::: Exercise material

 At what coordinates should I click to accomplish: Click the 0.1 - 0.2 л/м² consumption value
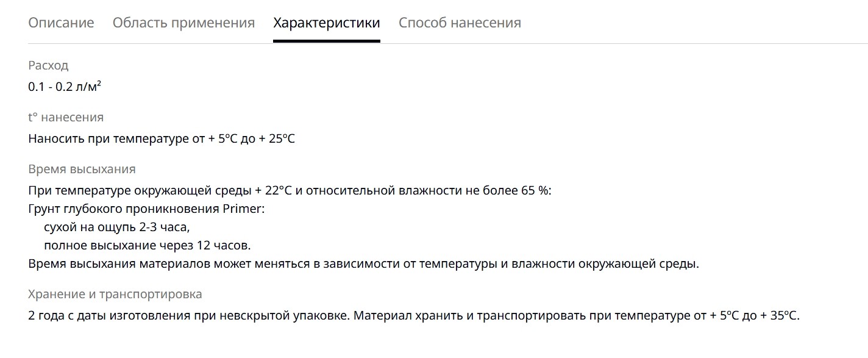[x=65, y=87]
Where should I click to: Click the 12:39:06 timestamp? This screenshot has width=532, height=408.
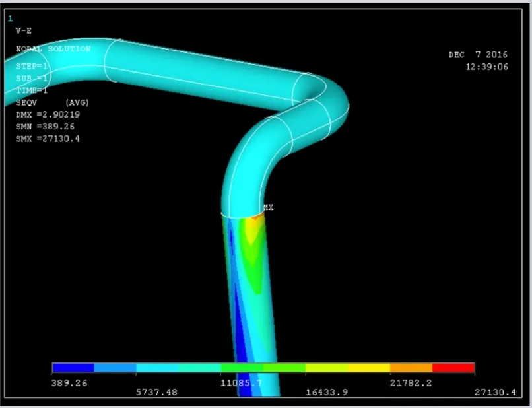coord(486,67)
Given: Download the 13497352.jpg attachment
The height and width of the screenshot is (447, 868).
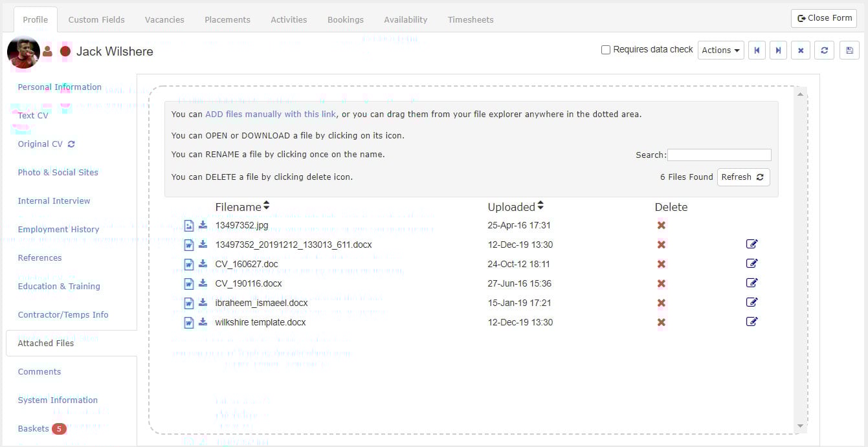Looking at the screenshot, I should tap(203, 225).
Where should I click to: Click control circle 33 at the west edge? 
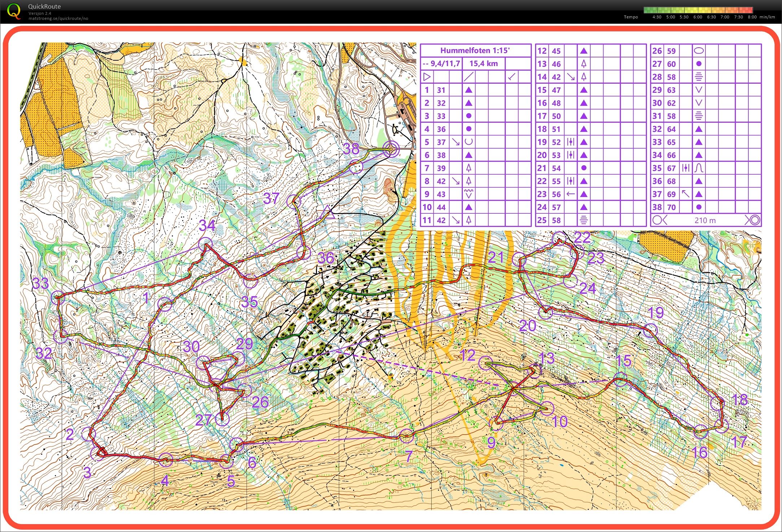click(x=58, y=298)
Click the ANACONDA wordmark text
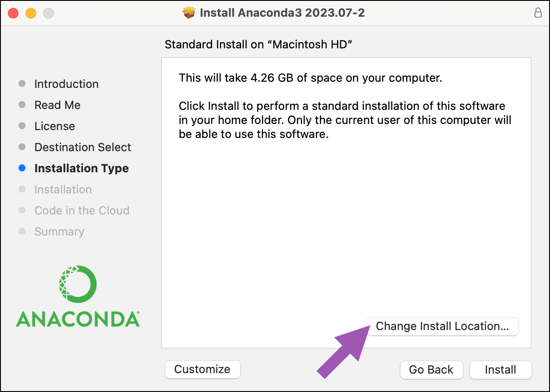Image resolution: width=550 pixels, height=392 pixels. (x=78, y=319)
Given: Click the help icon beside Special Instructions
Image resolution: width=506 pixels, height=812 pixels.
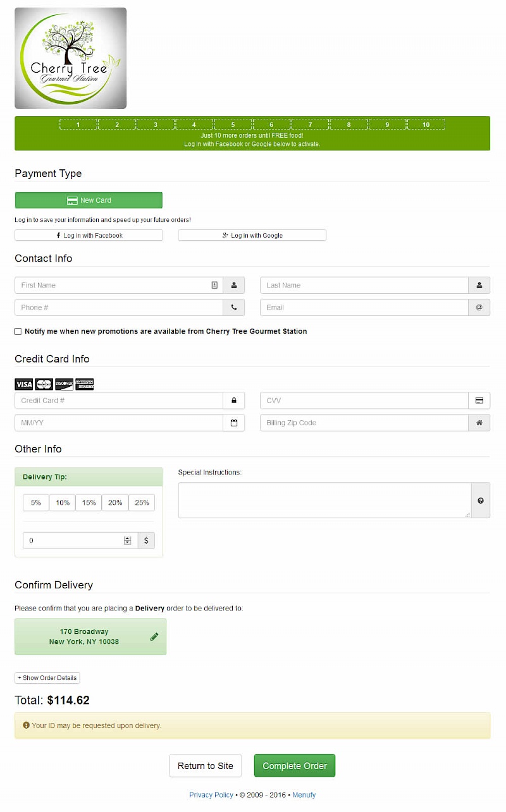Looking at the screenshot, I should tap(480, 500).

::::::

Exercise details: Return exactly, with no pictures, each line from the one that contains "Click the ANACONDA wordmark text" through the end of the entries above, both ends included.

Task solution:
Click the ANACONDA wordmark text
Image resolution: width=550 pixels, height=392 pixels. (x=78, y=319)
Given: Click the help icon beside Special Instructions
Image resolution: width=506 pixels, height=812 pixels.
Looking at the screenshot, I should tap(480, 500).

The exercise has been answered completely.